Provisions supplemental to paragraph 4

5(1)In paragraph 4 above—

  • “film” means an original master negative of a film, an original master film disc or an original master film tape;

  • “oil rig” means any ship which is an offshore installation for the purposes of the [1971 c. 61.] Mineral Workings (Offshore Installations) Act 1971;

  • “pleasure craft” means any ship of a kind primarily used for sport or recreation;

  • “research and development” means any activity which is intended to result in a patentable invention (within the meaning of the [1977 c. 37.] Patents Act 1977) or in a computer program; and

  • “sound recording”, in relation to a film, means its sound track, original master audio disc or original master audio tape.

(2)For the purposes of paragraph 4 above, in the case of a trade carried on by a company, a person has a controlling interest in that trade if—

(a)he controls the company;

(b)the company is a close company and he or an associate of his, being a director of the company, either—

(i)is the beneficial owner of more than 30 per cent. of the ordinary share capital of the company, or

(ii)is able, directly or through the medium of other companies or by any other indirect means, to control more than 30 per cent. of that share capital;

or

(c)not less than half of the trade could, in accordance with section 344(2), be regarded as belonging to him for the purposes of section 343;

and, in any other case, a person has a controlling interest in a trade if he is entitled to not less than half of the assets used for, or of the income arising from, the trade.

(3)For the purposes of sub-paragraph (2) above there shall be attributed to any person any rights or powers of any other person who is an associate of his.

(4)References in paragraph 4 above or this paragraph to a trade, except the references in paragraph 4(2)(f) to the trade for which services or facilities are provided, shall be construed without reference to so much of the definition of trade in section 832(1) as relates to adventures or concerns in the nature of trade; and those references in paragraph 4(2)(f) above to a trade shall have effect, in relation to cases in which what is carried on is carried on by a person other than a company, as including references to any business, profession or vocation.

(5)In this paragraph—

  • “associate” has the meaning given in subsections (3) and (4) of section 417, except that in those subsections, as applied for the purposes of this paragraph, “relative” shall not include a brother or sister; and

  • “director” shall be construed in accordance with subsection (5) of that section.

Requirements as to the money raised by the investment in question

6(1)The requirements of this paragraph are that the money raised by the issue of the relevant holding must—

(a)have been employed wholly for the purposes of the trade by reference to which the requirements of paragraph 3(3) above are satisfied; or

(b)be money which the relevant company or a qualifying subsidiary of that company is intending to employ wholly for the purposes of that trade.

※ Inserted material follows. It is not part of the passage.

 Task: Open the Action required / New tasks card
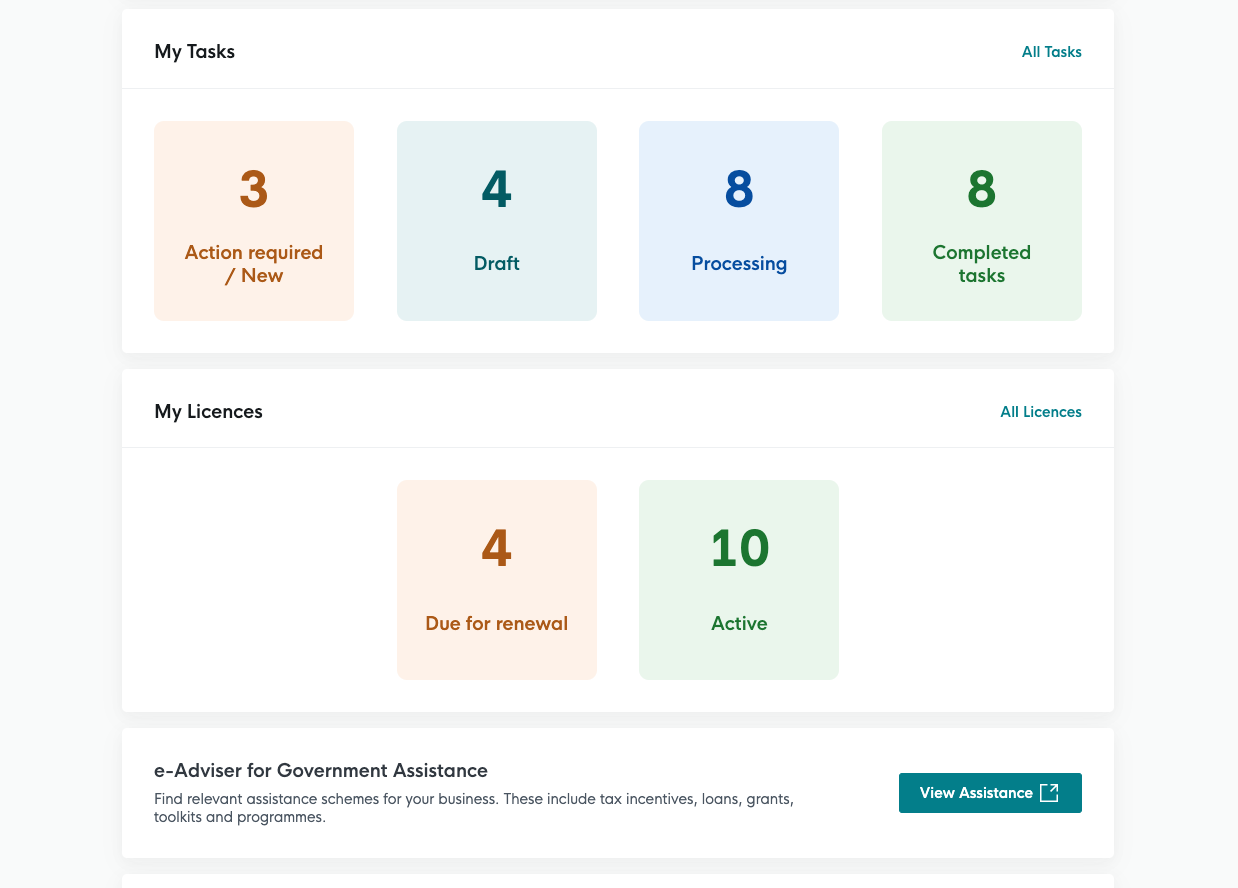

(2)The requirements of sub-paragraph (1) above shall not be capable of being satisfied by virtue of paragraph (b) of that sub-paragraph at any time after twelve months have expired from whichever is applicable of the following, that is to say—

(a)in a case where the requirements of sub-paragraph (3) of paragraph 3 above were satisfied in relation to the time when the relevant holding was issued by virtue of paragraph (a) of that sub-paragraph, that time; and

(b)in a case where they were satisfied in relation to that time by virtue of paragraph (b) of that sub-paragraph, the time when the relevant company or, as the case may be, the subsidiary in question began to carry on the intended trade.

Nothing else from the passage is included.